Amman, Jordan – Inmates released Jordan’s top prison official along with a half-dozen police officers they had taken hostage, ending a riot that broke out over the fate of two convicted al-Qaeda killers, a security official said Wednesday.
As the Jordanian riot ended, a four-day revolt in an Afghan prison that authorities said was led by al-Qaeda and Taliban loyalists also was winding down, with six inmates reported killed.
At the same time, Yemeni security officials announced they had thwarted escape attempts by al-Qaeda suspects in two different prisons over the past two days.
In Jordan, Maj. Gen. Owad al-Khalidi, the assistant director general of the public-security directorate, announced the end of the 14-hour confrontation on Jordanian television.
The causes of the riot and ensuing hostage crisis at the Juweideh prison on the outskirts of Amman remained unclear, but they focused on at least two convicted al-Qaeda terrorists imprisoned in another facility, one of whom killed an American diplomat.

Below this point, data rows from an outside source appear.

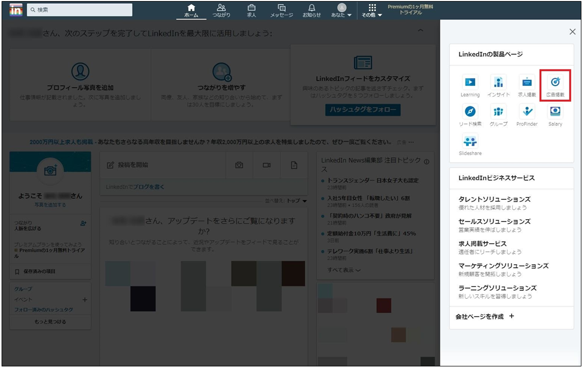583x368 pixels.
Task: Click the お知らせ bell icon
Action: [311, 11]
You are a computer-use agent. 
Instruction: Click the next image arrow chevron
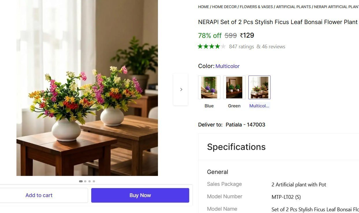click(x=181, y=89)
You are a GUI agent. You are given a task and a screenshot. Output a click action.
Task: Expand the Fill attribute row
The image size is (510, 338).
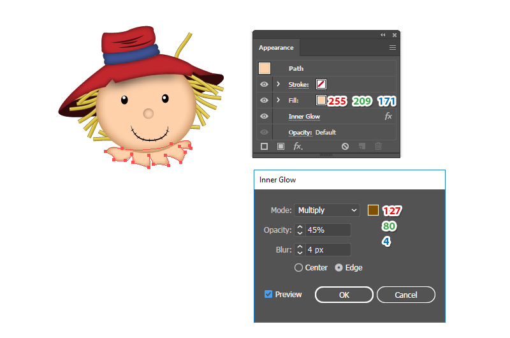pyautogui.click(x=279, y=100)
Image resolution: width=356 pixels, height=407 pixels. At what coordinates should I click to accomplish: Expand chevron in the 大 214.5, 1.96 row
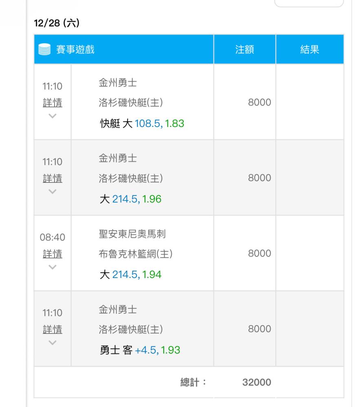point(53,191)
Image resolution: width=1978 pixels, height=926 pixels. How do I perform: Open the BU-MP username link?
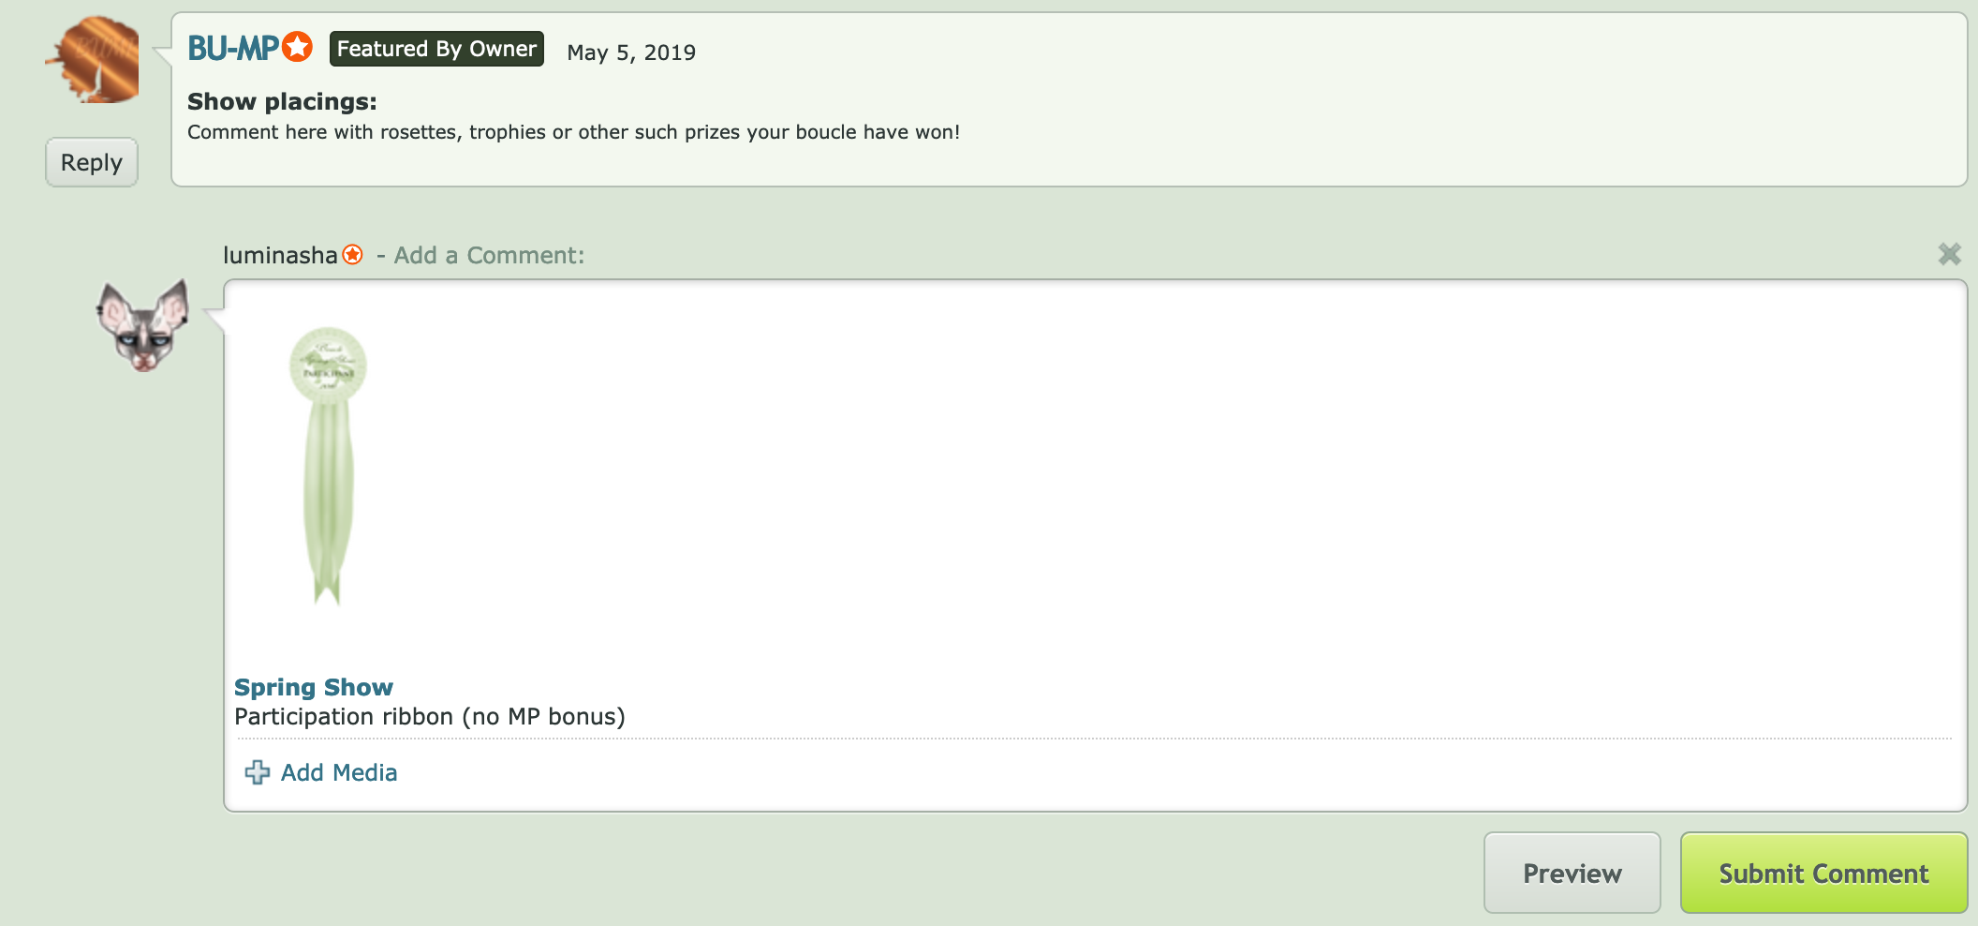(233, 48)
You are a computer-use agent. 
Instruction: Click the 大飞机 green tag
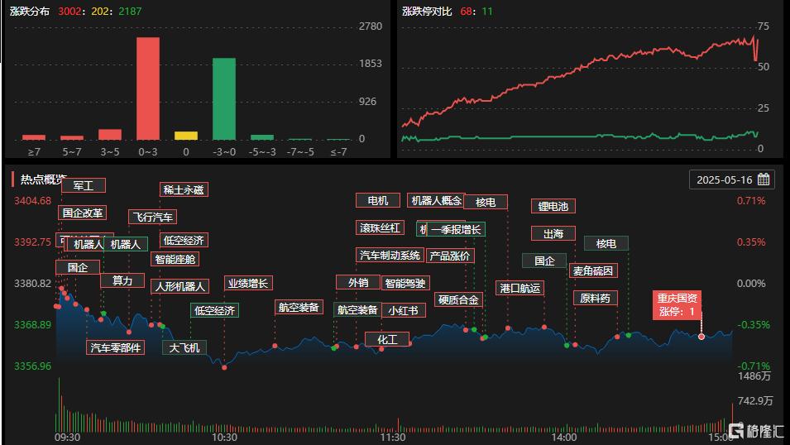click(184, 347)
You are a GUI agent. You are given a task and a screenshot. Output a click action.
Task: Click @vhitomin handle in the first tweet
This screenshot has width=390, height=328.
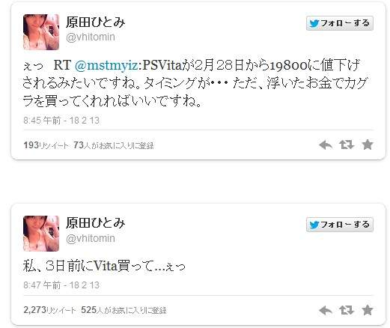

Maj. Bashir Da’aja, spokesman for the Public Security Department, said the riots broke out when prisoners demanded the two inmates be transferred from the Swaqa prison, 63 miles south of Amman, to Juweideh.
An Islamic activist in Jordan said inmates began rioting after they heard reports that the two convicted al-Qaeda members were being taken away for execution, but Da’aja said “no execution order was ever issued.”
The activist, who asked not to be named for fear of reprisals by security forces, said his information came from families of inmates who were in the prison when the rioting broke out. The activist himself once was in the same prison.